1

I have a unique situation I'd love some help on if there are any XML experts reading this.

I need to insert an HTML escaped, XML payload into an XML request (my god, don't ask!). The issue Im having is that the Symfony XML encoder wants to add CDATA to my xmlRequest node because they contain "&" characters when the payload is escaped.
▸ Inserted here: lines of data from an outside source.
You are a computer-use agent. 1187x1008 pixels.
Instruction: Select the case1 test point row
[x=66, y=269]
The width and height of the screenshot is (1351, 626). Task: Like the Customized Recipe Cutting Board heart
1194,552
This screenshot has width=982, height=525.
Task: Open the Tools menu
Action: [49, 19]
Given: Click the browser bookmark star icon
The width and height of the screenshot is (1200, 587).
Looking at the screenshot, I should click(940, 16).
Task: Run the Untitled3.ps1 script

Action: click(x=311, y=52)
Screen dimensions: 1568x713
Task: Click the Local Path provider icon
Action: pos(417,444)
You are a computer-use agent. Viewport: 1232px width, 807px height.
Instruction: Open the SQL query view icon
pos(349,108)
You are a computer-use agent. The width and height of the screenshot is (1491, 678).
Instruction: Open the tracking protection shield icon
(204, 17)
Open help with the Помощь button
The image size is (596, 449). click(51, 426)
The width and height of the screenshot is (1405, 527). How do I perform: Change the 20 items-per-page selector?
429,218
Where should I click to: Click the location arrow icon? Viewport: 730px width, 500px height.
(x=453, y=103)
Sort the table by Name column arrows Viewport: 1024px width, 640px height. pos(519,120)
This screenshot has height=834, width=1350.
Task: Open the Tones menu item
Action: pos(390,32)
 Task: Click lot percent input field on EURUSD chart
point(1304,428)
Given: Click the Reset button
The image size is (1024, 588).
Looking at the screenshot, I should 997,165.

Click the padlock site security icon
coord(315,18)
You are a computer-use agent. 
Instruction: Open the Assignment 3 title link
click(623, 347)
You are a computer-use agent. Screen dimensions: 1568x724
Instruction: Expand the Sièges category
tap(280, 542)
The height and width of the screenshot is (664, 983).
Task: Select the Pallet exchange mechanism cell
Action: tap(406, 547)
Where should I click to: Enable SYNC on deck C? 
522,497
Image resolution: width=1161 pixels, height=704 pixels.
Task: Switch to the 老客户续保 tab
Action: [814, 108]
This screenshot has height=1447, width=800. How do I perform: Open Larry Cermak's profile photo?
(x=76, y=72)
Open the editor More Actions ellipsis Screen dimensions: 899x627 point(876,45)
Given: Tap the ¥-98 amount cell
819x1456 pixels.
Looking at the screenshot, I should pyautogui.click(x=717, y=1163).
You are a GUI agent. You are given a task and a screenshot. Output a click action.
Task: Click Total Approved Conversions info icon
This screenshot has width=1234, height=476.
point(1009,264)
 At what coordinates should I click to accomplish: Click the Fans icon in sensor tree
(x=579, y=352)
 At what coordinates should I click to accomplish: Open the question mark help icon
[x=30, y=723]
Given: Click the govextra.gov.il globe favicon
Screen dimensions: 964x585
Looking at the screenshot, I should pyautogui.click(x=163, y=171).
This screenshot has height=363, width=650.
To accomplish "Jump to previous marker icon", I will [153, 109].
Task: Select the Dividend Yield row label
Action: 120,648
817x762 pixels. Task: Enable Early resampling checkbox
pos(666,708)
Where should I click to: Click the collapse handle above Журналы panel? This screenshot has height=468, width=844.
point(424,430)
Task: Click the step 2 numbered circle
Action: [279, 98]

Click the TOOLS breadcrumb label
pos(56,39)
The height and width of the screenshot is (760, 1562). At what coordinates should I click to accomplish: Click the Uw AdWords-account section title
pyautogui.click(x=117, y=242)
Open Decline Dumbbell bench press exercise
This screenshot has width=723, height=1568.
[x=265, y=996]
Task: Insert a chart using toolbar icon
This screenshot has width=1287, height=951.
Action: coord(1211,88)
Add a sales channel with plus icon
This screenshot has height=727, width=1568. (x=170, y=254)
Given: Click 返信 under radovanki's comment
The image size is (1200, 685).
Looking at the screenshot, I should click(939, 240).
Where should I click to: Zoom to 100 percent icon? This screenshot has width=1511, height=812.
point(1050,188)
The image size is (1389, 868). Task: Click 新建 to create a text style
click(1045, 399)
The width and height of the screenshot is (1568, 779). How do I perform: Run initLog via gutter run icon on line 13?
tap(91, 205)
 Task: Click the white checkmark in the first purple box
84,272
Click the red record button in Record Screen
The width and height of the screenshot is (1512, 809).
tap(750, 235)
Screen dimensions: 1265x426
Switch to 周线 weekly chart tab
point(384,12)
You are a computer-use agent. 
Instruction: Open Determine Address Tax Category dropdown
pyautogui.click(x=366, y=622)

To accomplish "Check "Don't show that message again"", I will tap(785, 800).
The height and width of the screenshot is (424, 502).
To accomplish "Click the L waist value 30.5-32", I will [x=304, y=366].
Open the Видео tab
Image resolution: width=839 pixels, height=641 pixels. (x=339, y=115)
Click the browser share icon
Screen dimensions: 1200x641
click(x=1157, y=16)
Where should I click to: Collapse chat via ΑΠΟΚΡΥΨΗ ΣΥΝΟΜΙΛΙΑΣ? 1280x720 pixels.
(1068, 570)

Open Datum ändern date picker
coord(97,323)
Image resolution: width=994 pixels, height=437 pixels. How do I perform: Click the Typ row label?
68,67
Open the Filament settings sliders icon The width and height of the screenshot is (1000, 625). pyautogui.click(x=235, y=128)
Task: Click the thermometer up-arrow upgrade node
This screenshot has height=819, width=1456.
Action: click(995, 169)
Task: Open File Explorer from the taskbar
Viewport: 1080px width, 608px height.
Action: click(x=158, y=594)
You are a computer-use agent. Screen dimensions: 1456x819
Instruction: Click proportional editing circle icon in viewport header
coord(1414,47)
    $requestData = ["Foo" => "Bar"];
    $xmlArray = [
        "@xmlns:soap12" => "http://www.w3.org/2003/05/soap-envelope",
        "soap12:Body" => [
            "Login" => [
                "@xmlns" => "http://www.ahsl.com/",
                "xmlRequest" => htmlspecialchars($requestData),
            ]
        ]
    ];

    $encoders = [new XmlEncoder()];
    $serializer = new Serializer([], $encoders);

    return $serializer->serialize(
        $xmlArray,
        XmlEncoder::ROOT_NODE_NAME => "soap12:Envelope"
        XmlEncoder::FORMAT
        );

Produces (I had to cut out sensitive information so this may not be perfect, its just an example):

<?xml version="1.0" encoding="UTF-8"?>
<soap12:Envelope xmlns:soap12="http://www.w3.org/2003/05/soap-envelope"><soap12:Body><xmlRequest><![CDATA[&lt;Foo&gt;&lt;value&gt;Bar&lt;/value&gt;]]></xmlRequest></Login></soap12:Body></soap12:Envelope>

I need to insert that $requestData without the CDATA. So that it looks like this:

<?xml version="1.0" encoding="UTF-8"?>
<soap12:Envelope xmlns:soap12="http://www.w3.org/2003/05/soap-envelope"><soap12:Body><xmlRequest><!&lt;Foo&gt;&lt;value&gt;Bar&lt;/value&gt;></xmlRequest></Login></soap12:Body></soap12:Envelope>

The issue is partially a bug and partially the library saying "we didnt expect anyone to do this madness".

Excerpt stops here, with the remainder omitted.